Os pais e professores andam protegendo as crianças de temas mais complexos de uma forma exagerada?
Uma criança que sai à rua vê pessoas comendo lixo na esquina de casa. Os conflitos estão dados. O mercado não vai impedi-los de existir nem de serem vistos. A questão é: como lidar? Não podemos simplesmente jogá-los no colo de alguém com dez anos de idade. Ele está impotente. Temos que tomar cuidado de apresentar a realidade de maneira com que a criança tenha pelo menos esperança de mudar esses problemas.
É função do livro abordar essas temáticas?
Eu não vejo o escritor como um profissional que fica procurando qual é a demanda ou o assunto do momento. Isso parece coisa de livro didático. Ele é alguém que está desenvolvendo um trabalho. Se essa trajetória vai passar por um assunto polêmico, acho que ele deve trazê-lo à tona. Mas tem que existir uma consistência dentro da obra. Ou o autor pode virar uma espécie de redator das demandas sociais –sejam as do público mais politicamente correto ou as do politicamente incorreto. Se é para fazer isso, prefiro mudar de profissão.
É o caso da sua pesquisa com cultura popular.

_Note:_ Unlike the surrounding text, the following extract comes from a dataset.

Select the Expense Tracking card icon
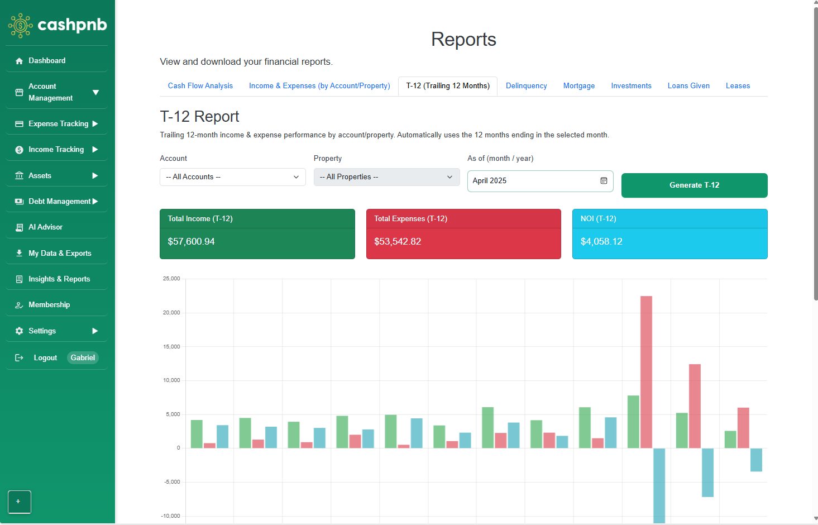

É um trabalho que segue desde os anos 1980. Em muitos dos contos populares aparecem figuras como diabos e bruxas. Sei que algumas religiões não aceitam esse tipo de coisa. Mas eu não posso fazer nada. Respeito, mas não vou deixar de fazer o meu livro.
Como viu os recentes casos de ataques a obras de arte, como a mostra “Queermuseu”, em Porto Alegre, a performance “La Bête”, no MAM-SP, e a exposição sobre sexualidade, no Masp?
Existe um ponto que não está sendo discutido: o que é uma obra de arte? Arte é um trabalho que demanda uma pesquisa de longa duração, uma especulação estética e uma série de outros ingredientes. Muitas vezes, a gente fica sem critério para saber se aquilo é arte. Isso só confunde a população que não é informada sobre o assunto e que não tem costume de visitar museus.
É claro que sou contra a censura. Só faltava essa agora, a censura voltar. Mas vejo um descaso muito grande na discussão artística. As pessoas querem aparecer, tirar selfies em frente à obra. Mas não querem investigar, se aprofundar, ver se por trás daquilo que está exposto há uma pesquisa do artista. Vivemos uma época de autocertificação. Quem diz que isso é uma obra de arte? Sou eu? Aí fica complicado, porque vira qualquer coisa.
Voltando à cultura popular, seus livros mais recentes não têm uma ligação tão direta com ela.
Em 2015, publiquei um livro que reúne alguns contos que ainda estavam guardados. Nos outros, a ligação não é tão direta –mas ela existe. No “Fragosas Brenhas do Mataréu”, as narrativas populares estão misturadas à narrativa. Tem um conto de origem portuguesa, três vindos da cultura oral indígena.
O plano é seguir esse modelo?
Não tenho um plano, para falar a verdade. Há essa pesquisa dos últimos livros. E também uma investigação sobre a relação entre texto e imagem que me interessa bastante, em que o desenho é uma possibilidade do texto, mas não é a única.